Chapter I, Problem 50E

1. (a) If u is a complex-valued function of a real variable, its indefinite integral ${\displaystyle \int u(x)}dx$ is an antiderivative of u. Evaluate

${\displaystyle \int e^{(1+i)x}dx}$

1. (b) By considering the real and imaginary parts of the integral in part (a), evaluate the real integrals

${\displaystyle \int e^x\cos xdx}\text{and}{\displaystyle \int e^x\sin xdx}$

1. (c) Compare with the method used in Example 7.1.4.

To determine

To evaluate: The integral ${\displaystyle \int e^{\left(1+i\right)x}}dx$.

Answer to Problem 50E

The value of the integral is $\frac{1-i}{2}{e}^{\left(1+i\right)x}+c$.

Explanation of Solution

Calculation:

From the exercise 49, it is known that if $F\left(x\right)=e^{\left(1+i\right)x}$, then $F^{\prime }\left(x\right)=\left(1+i\right)e^{\left(1+i\right)x}$.
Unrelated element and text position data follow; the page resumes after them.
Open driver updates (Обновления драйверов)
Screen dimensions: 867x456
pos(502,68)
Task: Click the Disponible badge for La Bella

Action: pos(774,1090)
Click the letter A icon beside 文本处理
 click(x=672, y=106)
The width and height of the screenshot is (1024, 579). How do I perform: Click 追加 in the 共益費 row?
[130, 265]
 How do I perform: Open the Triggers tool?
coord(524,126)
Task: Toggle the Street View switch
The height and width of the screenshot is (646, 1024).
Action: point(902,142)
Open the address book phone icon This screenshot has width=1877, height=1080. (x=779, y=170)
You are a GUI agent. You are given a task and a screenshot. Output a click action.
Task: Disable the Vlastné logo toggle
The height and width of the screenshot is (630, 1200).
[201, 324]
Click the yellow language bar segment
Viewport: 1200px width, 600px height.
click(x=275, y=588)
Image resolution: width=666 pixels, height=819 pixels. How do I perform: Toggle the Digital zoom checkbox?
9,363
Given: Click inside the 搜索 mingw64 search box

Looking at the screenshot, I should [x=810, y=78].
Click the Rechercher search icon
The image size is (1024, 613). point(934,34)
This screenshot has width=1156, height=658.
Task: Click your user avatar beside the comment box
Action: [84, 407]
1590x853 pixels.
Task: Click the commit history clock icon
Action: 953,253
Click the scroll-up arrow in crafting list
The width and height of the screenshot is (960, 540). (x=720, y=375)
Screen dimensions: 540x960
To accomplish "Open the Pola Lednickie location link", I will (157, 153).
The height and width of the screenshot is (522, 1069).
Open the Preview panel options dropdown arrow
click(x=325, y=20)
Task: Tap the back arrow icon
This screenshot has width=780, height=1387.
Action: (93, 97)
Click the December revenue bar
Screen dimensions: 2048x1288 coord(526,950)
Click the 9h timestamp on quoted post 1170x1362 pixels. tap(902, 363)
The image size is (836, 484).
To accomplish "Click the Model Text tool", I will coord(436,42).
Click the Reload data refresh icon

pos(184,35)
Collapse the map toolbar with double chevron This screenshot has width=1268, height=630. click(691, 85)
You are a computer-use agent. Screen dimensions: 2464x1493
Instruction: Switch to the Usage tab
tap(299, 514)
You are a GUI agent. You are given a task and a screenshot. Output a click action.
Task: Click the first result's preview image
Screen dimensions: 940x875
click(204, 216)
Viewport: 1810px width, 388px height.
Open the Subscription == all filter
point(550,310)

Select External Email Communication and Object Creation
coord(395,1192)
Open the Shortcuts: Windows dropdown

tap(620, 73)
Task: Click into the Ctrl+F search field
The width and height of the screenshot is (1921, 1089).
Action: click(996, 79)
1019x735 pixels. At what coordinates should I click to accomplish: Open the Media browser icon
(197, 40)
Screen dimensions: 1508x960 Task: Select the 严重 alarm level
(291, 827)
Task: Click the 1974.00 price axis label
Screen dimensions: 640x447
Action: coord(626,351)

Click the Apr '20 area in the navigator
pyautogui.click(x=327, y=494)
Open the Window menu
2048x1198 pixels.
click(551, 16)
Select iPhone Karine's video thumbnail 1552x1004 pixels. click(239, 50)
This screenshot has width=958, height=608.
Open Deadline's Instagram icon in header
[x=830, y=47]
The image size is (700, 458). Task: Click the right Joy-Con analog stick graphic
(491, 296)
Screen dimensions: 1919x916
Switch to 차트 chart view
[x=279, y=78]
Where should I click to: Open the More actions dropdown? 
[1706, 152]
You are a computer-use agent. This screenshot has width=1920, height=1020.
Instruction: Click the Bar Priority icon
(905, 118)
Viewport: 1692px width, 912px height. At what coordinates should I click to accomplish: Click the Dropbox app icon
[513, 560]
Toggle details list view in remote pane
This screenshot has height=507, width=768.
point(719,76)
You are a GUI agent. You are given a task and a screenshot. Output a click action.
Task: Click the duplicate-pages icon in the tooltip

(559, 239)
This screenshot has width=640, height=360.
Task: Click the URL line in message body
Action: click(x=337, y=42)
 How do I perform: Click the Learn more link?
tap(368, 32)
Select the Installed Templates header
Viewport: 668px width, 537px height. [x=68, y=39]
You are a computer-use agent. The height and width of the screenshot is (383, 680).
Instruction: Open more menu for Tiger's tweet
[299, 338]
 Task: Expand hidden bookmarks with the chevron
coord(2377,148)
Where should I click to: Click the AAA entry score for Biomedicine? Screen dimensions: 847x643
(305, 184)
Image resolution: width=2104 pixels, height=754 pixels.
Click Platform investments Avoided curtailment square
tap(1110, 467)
Therefore, the given integral becomes,

$\begin{array}{c}{\displaystyle \int e^{\left(1+i\right)x}}dx={\displaystyle \int \frac{F^{\prime }\left(x\right)}{1+i}}dx\\ =\frac{1}{1+i}{\displaystyle \int F^{\prime }\left(x\right)}dx\\ =\frac{1}{1+i}F\left(x\right)+c\\ =\frac{1}{1+i}{e}^{\left(1+i\right)x}+c\end{array}$

Simplify further as,

$\begin{array}{c}{\displaystyle \int e^{\left(1+i\right)x}}dx=\frac{1}{1+i}\left(\frac{1-i}{1-i}\right)e^{\left(1+i\right)x}+c\\ =\frac{1-i}{1^2-i^2}{e}^{\left(1+i\right)x}+c\\ =\frac{1-i}{1+1}{e}^{\left(1+i\right)x}+c\\ =\frac{1-i}{2}{e}^{\left(1+i\right)x}+c\end{array}$

Thus, the value of the integral is $\frac{1-i}{2}{e}^{\left(1+i\right)x}+c$.

To determine

To evaluate: The integral ${\displaystyle \int e^x\cos x}dx$ and ${\displaystyle \int e^x\sin x}dx$.

Answer to Problem 50E

The value of the integral is ${\displaystyle \int e^x\cos x}dx=\frac{e^x}{2}\left(\cos x+\sin x\right)$ and ${\displaystyle \int e^x\sin x}dx=\frac{e^x}{2}\left(\sin x-\cos x\right)$.

Explanation of Solution

Calculation:

Rewrite the given integral as,

$\begin{array}{c}{\displaystyle \int e^{\left(1+i\right)x}}dx={\displaystyle \int e^x\cdot e^{ix}}dx\\ ={\displaystyle \int e^x\cdot \left(\cos x+i\sin x\right)}dx\\ ={\displaystyle \int e^x\cos x}dx+i{\displaystyle \int e^x\sin x}dx\end{array}$

Thus, ${\displaystyle \int e^{\left(1+i\right)x}}dx={\displaystyle \int e^x\cos x}dx+i{\displaystyle \int e^x\sin x}dx$.                                                            (1)

From part (a), it is known that ${\displaystyle \int e^{\left(1+i\right)x}}dx=\frac{1-i}{2}{e}^{\left(1+i\right)x}+c$.

Simplify this as,

$\begin{array}{c}\frac{1-i}{2}{e}^{\left(1+i\right)x}=\frac{e^{\left(1+i\right)x}}{2}-i\frac{e^{\left(1+i\right)x}}{2}\\ =\frac{1}{2}\left[e^x\left(\cos x+i\sin x\right)-i{e}^x\left(\cos x+i\sin x\right)\right]\\ =\frac{e^x}{2}\left[\cos x+i\sin x-i\cos x+\sin x\right]\\ =\frac{e^x}{2}\left[\cos x+\sin x+i\left(\sin x-\cos x\right)\right]\end{array}$

Thus, $\frac{1-i}{2}{e}^{\left(1+i\right)x}=\frac{e^x}{2}\left(\cos x+\sin x\right)+\frac{i{e}^x}{2}\left(\sin x-\cos x\right)$.                                         (2)

Compare the equations (1) and (2), it is observed that ${\displaystyle \int e^x\cos x}dx=\frac{e^x}{2}\left(\cos x+\sin x\right)$ and ${\displaystyle \int e^x\sin x}dx=\frac{e^x}{2}\left(\sin x-\cos x\right)$.